Nevada State Casinos Report Worst Profits on Record
By Linda
The most recent fiscal year was the worst on record for Nevada’s 342 casinos, the Gaming Control Board reported Tuesday.

The downturn directly cuts state revenue, as Nevada relies on gaining one-third of its budget from taxes levied on casinos, said Greg Bortolin, Gov. Kenny Guinn's spokesman.

The $9.3 billion Nevada casinos won from gamblers in the fiscal year ended June 30 was a 3.7 percent drop from the $9.7 billion won during the prior year, the worst year-over-year performance in the 17 years recorded by state statisticians.

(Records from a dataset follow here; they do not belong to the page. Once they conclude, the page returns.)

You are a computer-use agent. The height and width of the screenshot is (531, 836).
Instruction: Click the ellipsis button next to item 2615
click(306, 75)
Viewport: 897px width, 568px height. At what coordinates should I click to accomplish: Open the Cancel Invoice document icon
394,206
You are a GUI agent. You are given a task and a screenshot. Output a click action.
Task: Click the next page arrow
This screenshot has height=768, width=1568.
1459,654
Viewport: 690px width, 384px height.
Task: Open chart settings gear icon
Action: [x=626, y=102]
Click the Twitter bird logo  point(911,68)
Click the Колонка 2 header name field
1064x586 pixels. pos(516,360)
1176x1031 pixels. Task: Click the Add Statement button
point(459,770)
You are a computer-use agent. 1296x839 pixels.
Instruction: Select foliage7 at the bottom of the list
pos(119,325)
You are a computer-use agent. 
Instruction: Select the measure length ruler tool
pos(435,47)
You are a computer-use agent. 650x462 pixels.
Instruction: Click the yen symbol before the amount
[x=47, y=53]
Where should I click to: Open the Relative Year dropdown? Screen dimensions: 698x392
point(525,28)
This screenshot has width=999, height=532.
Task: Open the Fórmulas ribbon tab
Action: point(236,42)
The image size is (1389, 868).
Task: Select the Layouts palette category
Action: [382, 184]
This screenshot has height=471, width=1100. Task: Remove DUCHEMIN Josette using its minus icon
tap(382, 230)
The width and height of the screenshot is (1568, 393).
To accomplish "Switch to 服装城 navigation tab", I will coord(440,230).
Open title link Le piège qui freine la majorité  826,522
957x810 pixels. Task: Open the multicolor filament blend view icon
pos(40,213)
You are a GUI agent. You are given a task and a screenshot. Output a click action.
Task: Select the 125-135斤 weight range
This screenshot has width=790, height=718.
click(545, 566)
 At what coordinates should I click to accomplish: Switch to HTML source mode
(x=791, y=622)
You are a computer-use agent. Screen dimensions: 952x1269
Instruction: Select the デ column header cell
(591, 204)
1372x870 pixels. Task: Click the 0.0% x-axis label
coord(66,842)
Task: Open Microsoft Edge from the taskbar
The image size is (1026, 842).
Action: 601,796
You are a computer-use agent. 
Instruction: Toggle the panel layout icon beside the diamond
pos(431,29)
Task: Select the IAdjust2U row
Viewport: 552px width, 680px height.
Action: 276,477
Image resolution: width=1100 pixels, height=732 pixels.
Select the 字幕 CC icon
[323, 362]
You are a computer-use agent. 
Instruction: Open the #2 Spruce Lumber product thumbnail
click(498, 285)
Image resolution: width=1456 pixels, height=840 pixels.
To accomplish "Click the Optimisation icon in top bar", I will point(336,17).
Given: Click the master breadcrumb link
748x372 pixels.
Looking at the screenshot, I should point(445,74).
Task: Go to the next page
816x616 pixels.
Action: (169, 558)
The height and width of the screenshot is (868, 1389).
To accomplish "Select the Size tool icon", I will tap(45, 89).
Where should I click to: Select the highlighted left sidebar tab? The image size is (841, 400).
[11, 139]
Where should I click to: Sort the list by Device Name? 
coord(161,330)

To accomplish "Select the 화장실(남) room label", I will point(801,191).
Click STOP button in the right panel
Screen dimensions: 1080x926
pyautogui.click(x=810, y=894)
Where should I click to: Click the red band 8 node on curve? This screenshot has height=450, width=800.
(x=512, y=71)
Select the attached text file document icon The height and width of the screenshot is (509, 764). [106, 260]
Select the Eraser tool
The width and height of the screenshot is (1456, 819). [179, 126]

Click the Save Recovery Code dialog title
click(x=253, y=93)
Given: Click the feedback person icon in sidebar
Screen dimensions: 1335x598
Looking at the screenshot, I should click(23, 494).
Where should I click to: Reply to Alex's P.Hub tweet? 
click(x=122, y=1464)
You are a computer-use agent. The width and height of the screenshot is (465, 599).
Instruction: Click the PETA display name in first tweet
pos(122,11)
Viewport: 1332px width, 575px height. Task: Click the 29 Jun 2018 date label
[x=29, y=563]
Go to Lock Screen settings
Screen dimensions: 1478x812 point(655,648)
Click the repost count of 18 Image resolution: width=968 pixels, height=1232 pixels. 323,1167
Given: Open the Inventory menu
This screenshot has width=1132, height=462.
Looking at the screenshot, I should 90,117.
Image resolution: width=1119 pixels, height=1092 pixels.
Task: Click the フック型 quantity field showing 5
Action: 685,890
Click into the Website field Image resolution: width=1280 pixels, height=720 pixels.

Strip casinos reported a 7 percent drop in money won from bettors, to $4.5 billion from $4.9 billion.

Fallout from a worldwide economic slowdown and the travel decline that followed the Sept. 11 suicide hijackings combined with a lack of mega-resort openings to produce the downturn, University of Nevada, Las Vegas economics professor Keith Schwer said.

And reduced revenues mean reduced taxes for state coffers. Most casinos pay a tax of 6.25 percent of the money won from gamblers; some smaller casinos pay less.

The state collected $554.6 million in percentage-fee taxes during the fiscal year, $10.4 million less than the $565 million collected during the prior year.

'We're not getting the gaming revenue we projected and it continues to have an impact on our budget,' Bortolin said. 'The Governor has to make some really tough budget decisions in the coming months, and the Governor's Task Force on Tax Policy has a report due later this year.'

The problem is the state's reliance on cyclical revenue sources like gaming and sales taxes, said Schwer, director of UNLV's Center for Business and Economic Research.

'Nevada is like 40 other states with current fiscal troubles,' Schwer said. 'The state's reliance on cyclical revenues, combined with the expenditures that are relatively flat, creates a pinch in an economic downturn.'

Schwer projects minimal growth over the next two years, noting that no new mega-resorts are scheduled to open before 2005, when Steve Wynn's planned Le Reve is slated to open.

The Palms and Green Valley Ranch were the two biggest casino openings during the fiscal year; the Flamingo Reno and Vacation Village were the state's only big casinos to close.